Abnormalities of the colonic regulatory peptides in Hirschsprung's disease

We describe here a depletion of peptide containing nerves and cells in Hirschsprung's disease, in comparison with specimens of bowel taken from age‐matched neonates with no evidence of chronic constipation. VIP content in the diseased specimens was reduced by almost 80%, from 110 ± 10.6 (mean ± SEM) pmol VIP/g wet weight of tissue in controls to 23.8 ± 3.5 pmol/g in the mid‐portion of the diseased specimens. In addition, the numbers of enteroglucagon and somatostatin cells in the mucosa were significantly reduced in the aganglionic portions. Enteroglucagon cells were reduced from 55 ± 7 in controls to 27 ± 2 in proximal portions rising to 44 ± 3 and 49 ± 4 cells/mm 2 in middle and distal areas.
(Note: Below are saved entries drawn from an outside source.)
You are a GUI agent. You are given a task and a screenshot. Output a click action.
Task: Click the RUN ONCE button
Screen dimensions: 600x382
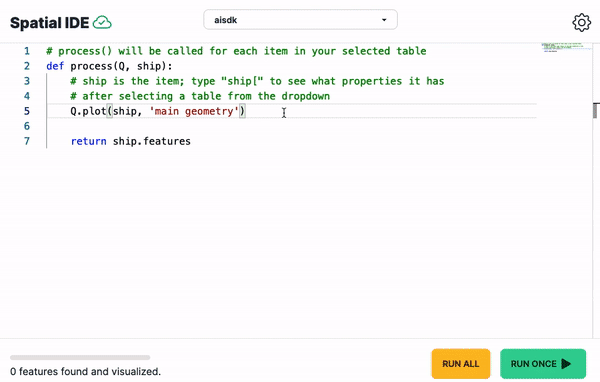click(x=543, y=364)
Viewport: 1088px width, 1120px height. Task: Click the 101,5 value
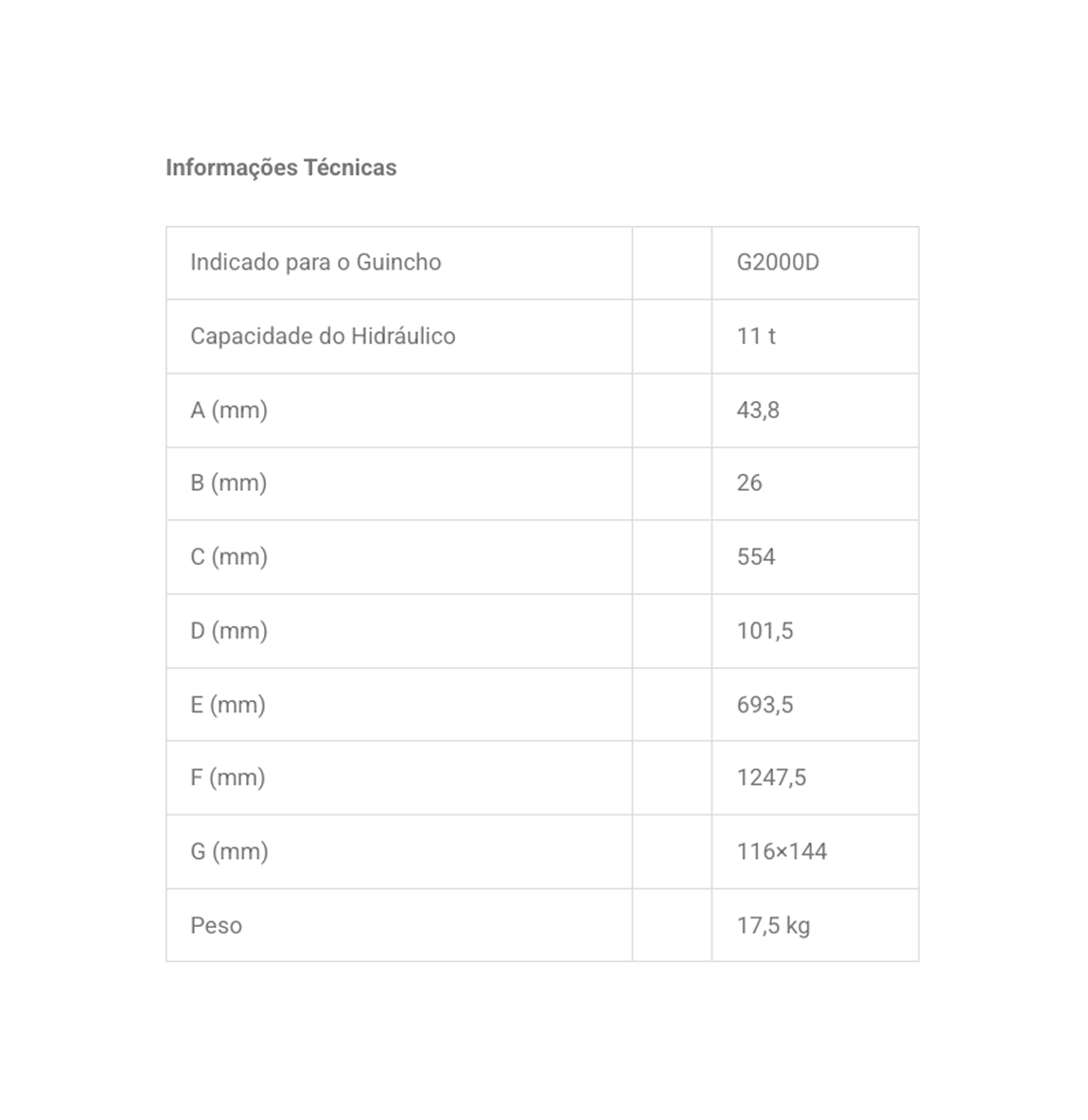pyautogui.click(x=765, y=631)
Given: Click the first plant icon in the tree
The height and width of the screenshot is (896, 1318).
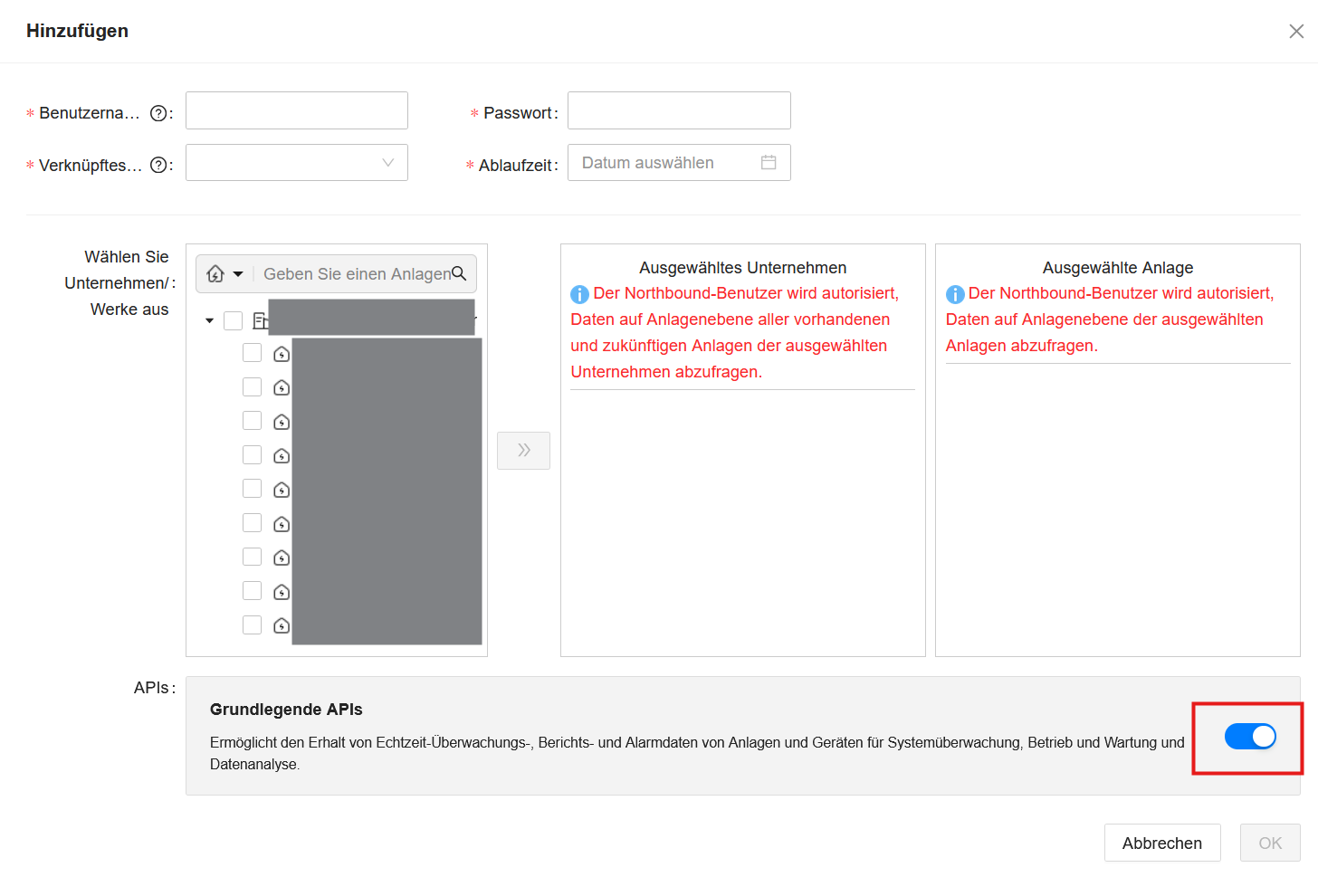Looking at the screenshot, I should [x=281, y=353].
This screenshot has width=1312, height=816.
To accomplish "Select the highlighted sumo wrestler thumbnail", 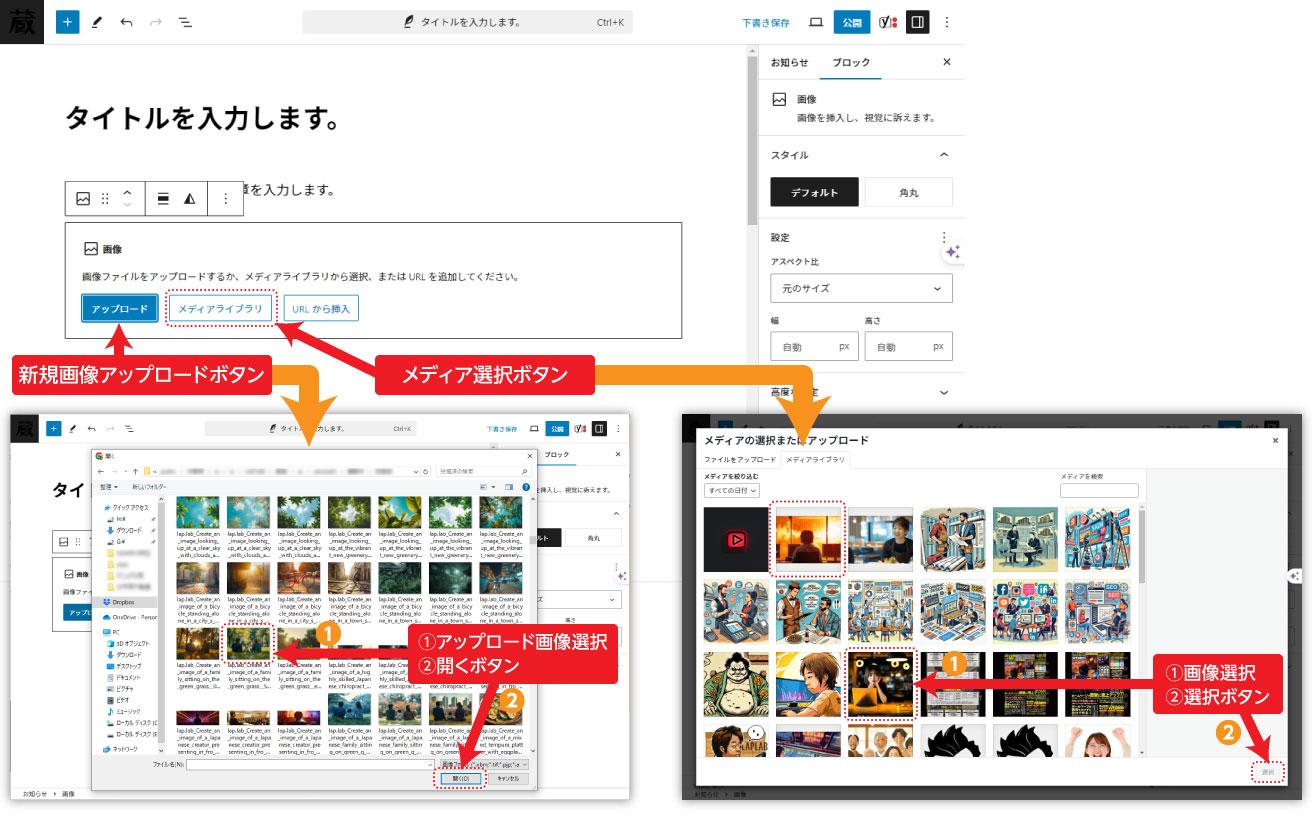I will pos(735,686).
Somatostatin cell numbers also fell, from 5.5 ± 1.9 to 1.8 ± 0.8, 2.5 ± 0.7 and 3.8 ± 0.9 cells/mm 2 in similar areas. Further investigation of the abnormalities of the diffuse neuroendocrine system in Hirschsprung's disease may help in understanding the nature of this condition and provide additional information on the role of these peptides in the control of gut function.